Friday, October 08, 2021

Justice guaranteed for Jews against Nazi oppression but not for Chinese in Malaya against British massacre

From Wikipedia's 'Batang Kali massacre':


Chinese villagers in Batang Kali executed by Scots Guards a la My Lai - till today no justice was rendered

Malaysian victims unsuccessfully petitioned Queen Elizabeth II personally to reopen an inquiry into the massacre in 1993 and in 2004. They tried again in 2008 and failed to receive a reply from the British government until 2011, when the High Court agreed to review the case.

Survivors of the Batang Kali Massacre and relatives of civilians executed by the Scots Guards started a legal battle in 2012 with against the British government over the killings. Although many of the Scots Guards who had committed the massacre were still alive, the families and survivors did not seek criminal prosecutions against individual soldiers.

One of the relatives of the victims who shared her eyewitness account was Lim Ah Yin, whose 11th birthday happened on the same day as the massacre. Her father was one of the civilians executed by the Scots Guards, and she noted that the last time she saw her father was when a Scots Guard was pointing a rifle at him and telling him to shut up. A week after the Scots Guards had shot her father dead, both she and her heavily pregnant mother were made to clean up his corpse which was bloated and covered in flies.

“The bodies were covered in flies. They were bloated and swollen, lying in groups of three or four. Finally I found my father. He had been shot in the chest. That day, December 12th, had been my birthday. My mother cried almost every day. She brought me and my sister up. When the baby was born she gave it away for adoption. She only stopped crying when I married and her granddaughter was born. She was 92 when she died."


British courts ruled that although the Scots Guards had massacred innocent civilians and that this was possibly a war crime committed by the British Army, they also ruled that the government was not obliged to hold a public inquiry because the massacre happened too long ago, and that due to a legal technicality nobody could be held legally responsible.
 This ruling was condemned by various human rights organisations and legal experts who argued that such a decision could be used to justify many historic instances of war crimes committed by the British military.

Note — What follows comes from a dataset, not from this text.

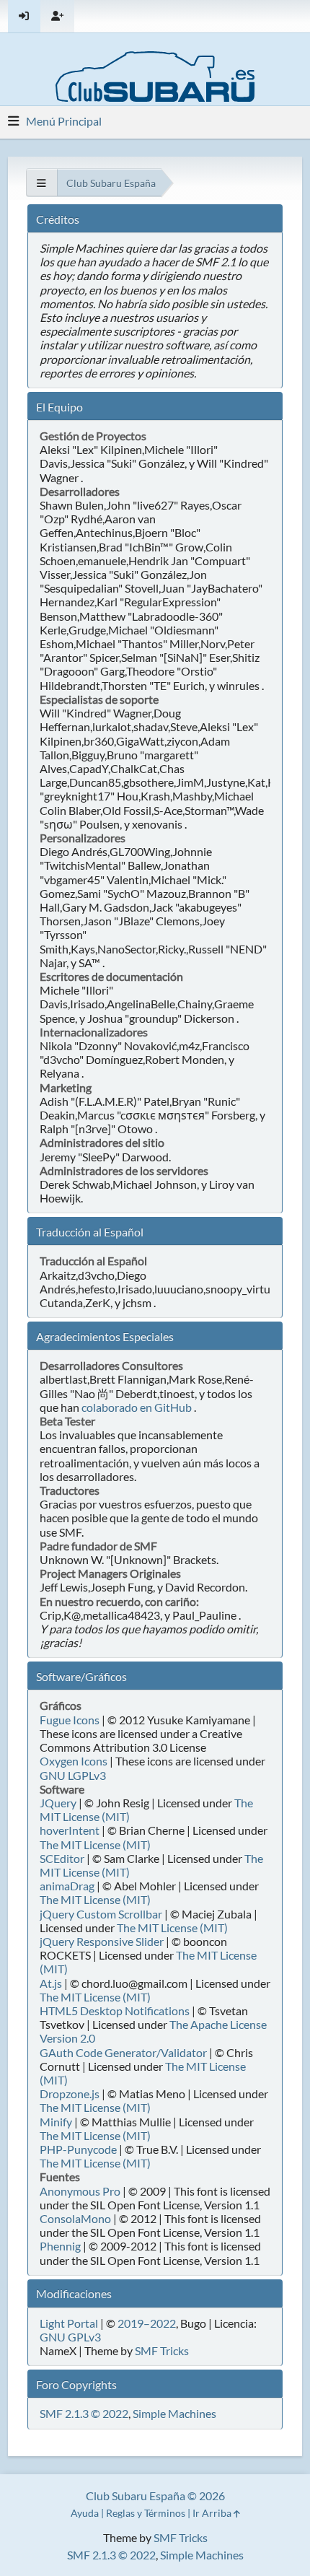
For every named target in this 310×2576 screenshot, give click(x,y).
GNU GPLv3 (70, 2337)
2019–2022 (147, 2323)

In May 2012 the judicial review on the British government's position was held at the High Court of Justice in London. On 4 September 2012, the High Court's judges in London upheld a government decision not to hold a public hearing into the killing. It also ruled that Britain was responsible for the killing in Batang Kali. In its written judgement, it said, "There is evidence that supports a deliberate execution of the 24 civilians at Batang Kali."

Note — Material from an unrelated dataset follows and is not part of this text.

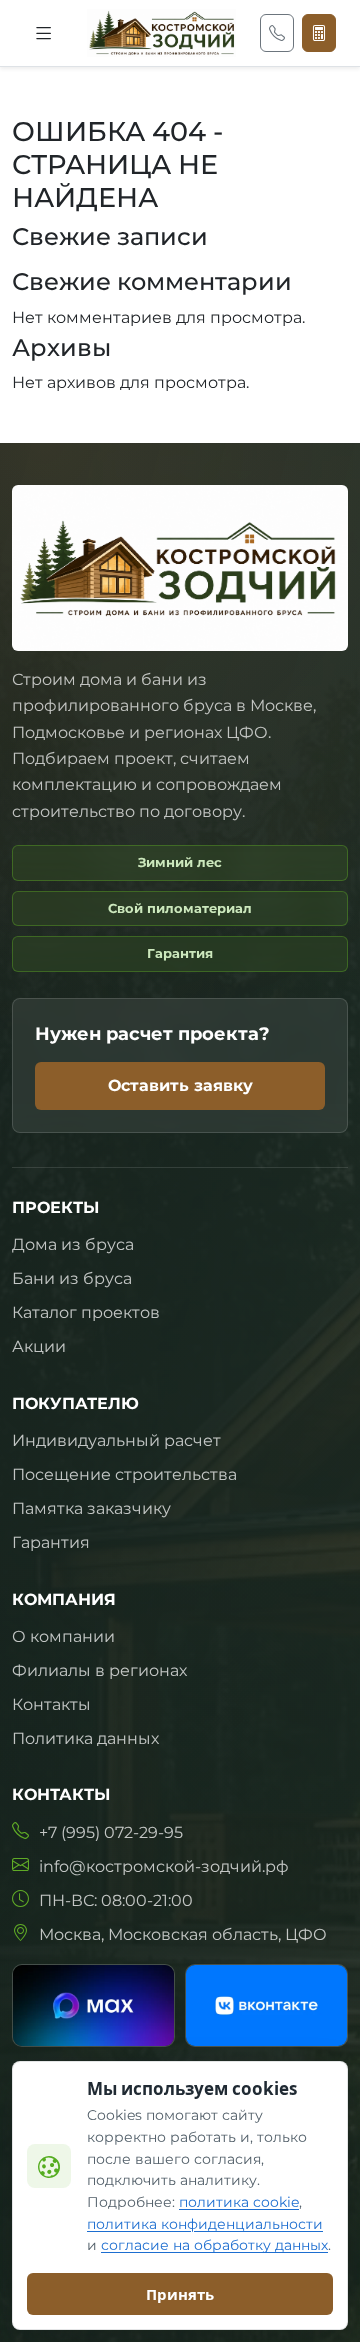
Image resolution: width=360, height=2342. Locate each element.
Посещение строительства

In March 2014, the Court of Appeal of England and Wales announced it would make a ruling on whether a public enquiry will be held into the killings. The move was welcomed by families of the plantation workers who had died at Batang Kali. The British government had rejected calls for a public hearing, a decision that was upheld by the High Court in September 2012.

In November 2015, the United Kingdom Supreme Court ruled that the British government was not obliged to hold a public inquiry into the 1940s killing of 24 Malayan villagers by a British army patrol even though it may have been a war crime because the atrocity had occurred too long ago.

An appeal to the European Court of Human Rights failed when the case was ruled inadmissible on essentially the same grounds in October 2018.

***






Ex-SS camp guard, aged 100, on trial for 3,518 deaths

A former SS guard, now 100 years old, hobbled into a German courtroom on a walking frame on Thursday to face charges of helping to send more than 3,000 people to their deaths in a Nazi concentration camp during World War Two.

Prosecutors say Josef S, a member of the Nazi party's paramilitary SS, contributed to the deaths of 3,518 people at the Sachsenhausen concentration camp by regularly standing guard in the watchtower between 1942 and 1945.

Doctors have said that the man, whose full name was not disclosed due to German trial reporting rules, is only partially fit to stand trial: sessions will be limited to just two and a half hours each day.

As the trial began, his lawyer held up a blue folder to conceal his client's face as he was brought into the court in Neuruppin, near Berlin.

Some people interned in Sachsenhausen were murdered with Zyklon-B, the poison gas also used in other extermination camps where millions of Jews were killed in the Holocaust.

Sachsenhausen housed predominantly political prisoners from all over Europe, along with Soviet prisoners of war and some Jews.



A 100-year-old former security guard of the Sachsenhausen concentration camp appears in the courtroom before his trial at the Landgericht Neuruppin court in Brandenburg, Germany, October 7, 2021.

"It's a lot of emotion... I can't really speak," said Antoine Grumbach, 79, before turning abruptly away as he was overcome by tears. His father, a French resistance fighter, died in the camp.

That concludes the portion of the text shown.